> ASSIGNED TASK
Starting with the line that contains "Open the Workspaces menu", write out each line through the end of the listing, unchanged. Output nothing else.

> DATA
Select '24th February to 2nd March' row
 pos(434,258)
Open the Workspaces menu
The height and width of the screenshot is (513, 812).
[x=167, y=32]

> ANSWER FOR THE TASK
Open the Workspaces menu
The height and width of the screenshot is (513, 812).
[x=167, y=32]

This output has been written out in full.